A Mongolian oil company recently decided to withdraw from North Korea, a South Korean government source said, amid growing pressure from the international community after North Korea recently conducted nuclear tests and long-range missile launches.
HBOil JSC, an oil trading and refinery company based in Ulaanbaatar, Mongolia, acquired 20 percent of the North Korean entity Sungri refinery in June 2013, valued at roughly $10 million. In May 2014, the company opened a joint venture in Pyongyang.
The ex-communist country established bilateral ties with the North in 1948, but after this recent decision, the already impoverished North Korea will be further isolated from the international community.
“Mongolia is sending a message to North Korea: don’t fall down the wrong path,” said Nam Sung-wook, professor at Korea University’s Department of North Korean Studies.
North Korea formerly attracted foreign investment to resume operations of the Sungri refinery, which stopped running in 2009, in order to push for economic development.
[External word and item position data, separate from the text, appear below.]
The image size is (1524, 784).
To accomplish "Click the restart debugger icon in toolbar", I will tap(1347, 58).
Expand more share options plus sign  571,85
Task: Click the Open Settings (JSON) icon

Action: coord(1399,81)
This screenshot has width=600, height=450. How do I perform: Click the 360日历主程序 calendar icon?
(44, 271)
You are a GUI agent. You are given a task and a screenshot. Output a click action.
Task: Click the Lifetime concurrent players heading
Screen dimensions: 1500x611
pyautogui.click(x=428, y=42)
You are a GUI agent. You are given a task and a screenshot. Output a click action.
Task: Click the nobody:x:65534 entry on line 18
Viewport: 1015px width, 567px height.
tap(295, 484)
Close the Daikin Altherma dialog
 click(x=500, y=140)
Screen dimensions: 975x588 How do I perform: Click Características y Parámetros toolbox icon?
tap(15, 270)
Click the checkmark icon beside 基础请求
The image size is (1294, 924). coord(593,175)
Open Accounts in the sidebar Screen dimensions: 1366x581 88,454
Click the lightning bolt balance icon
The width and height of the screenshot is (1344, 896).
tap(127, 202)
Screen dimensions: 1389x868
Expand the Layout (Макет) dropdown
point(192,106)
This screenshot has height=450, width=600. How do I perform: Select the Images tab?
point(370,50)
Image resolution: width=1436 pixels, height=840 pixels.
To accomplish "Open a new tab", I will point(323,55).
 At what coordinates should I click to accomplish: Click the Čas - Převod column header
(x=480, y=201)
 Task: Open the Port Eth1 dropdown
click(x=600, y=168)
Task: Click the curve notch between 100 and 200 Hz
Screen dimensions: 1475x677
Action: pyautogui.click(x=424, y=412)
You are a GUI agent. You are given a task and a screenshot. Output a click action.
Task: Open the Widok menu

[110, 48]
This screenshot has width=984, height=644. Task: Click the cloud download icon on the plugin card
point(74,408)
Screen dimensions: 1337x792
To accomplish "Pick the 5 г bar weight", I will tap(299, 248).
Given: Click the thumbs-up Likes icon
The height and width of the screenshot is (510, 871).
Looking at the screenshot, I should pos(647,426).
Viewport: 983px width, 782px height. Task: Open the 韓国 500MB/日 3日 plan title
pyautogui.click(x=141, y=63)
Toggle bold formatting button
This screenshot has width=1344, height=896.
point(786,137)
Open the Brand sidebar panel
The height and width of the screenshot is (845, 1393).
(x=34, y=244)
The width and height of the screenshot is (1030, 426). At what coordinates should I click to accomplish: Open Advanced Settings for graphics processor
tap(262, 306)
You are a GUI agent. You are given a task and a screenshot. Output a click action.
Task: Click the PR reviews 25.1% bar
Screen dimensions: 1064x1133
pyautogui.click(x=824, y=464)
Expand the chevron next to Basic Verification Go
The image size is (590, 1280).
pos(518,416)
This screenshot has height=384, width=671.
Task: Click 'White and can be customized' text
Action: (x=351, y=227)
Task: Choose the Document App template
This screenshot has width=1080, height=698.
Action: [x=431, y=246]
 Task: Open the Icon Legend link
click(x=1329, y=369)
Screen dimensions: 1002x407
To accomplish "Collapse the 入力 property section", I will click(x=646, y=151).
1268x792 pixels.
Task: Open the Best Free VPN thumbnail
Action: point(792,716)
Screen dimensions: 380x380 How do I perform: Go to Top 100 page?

The deal with Mongolia, begun almost three years ago, was taken as evidence that North Korea wass seeking further investment partners-in addition to China.
However, the North Korean government continually delayed the inland oil development project, failing to provide reasonable explanations. Mongolia may therefore have concluded that there was no practical benefit to continuing the project.
Bilateral ties between the two countries recently turned bitter when Mongolian president Tsakhiagiin Elbegdorj said Mongolia could not endure the North’s tyranny forever, a remark made during his speech at Kim Il-sung University in Pyongyang at the end of October 2013.
“No tyranny lasts forever. It is the desire of the people to live free, that is the eternal power,” the president said in his speech. After his remarks, North Korean leader Kim Jong-un expressed disappointment and refused to hold meetings with the Mongolian president.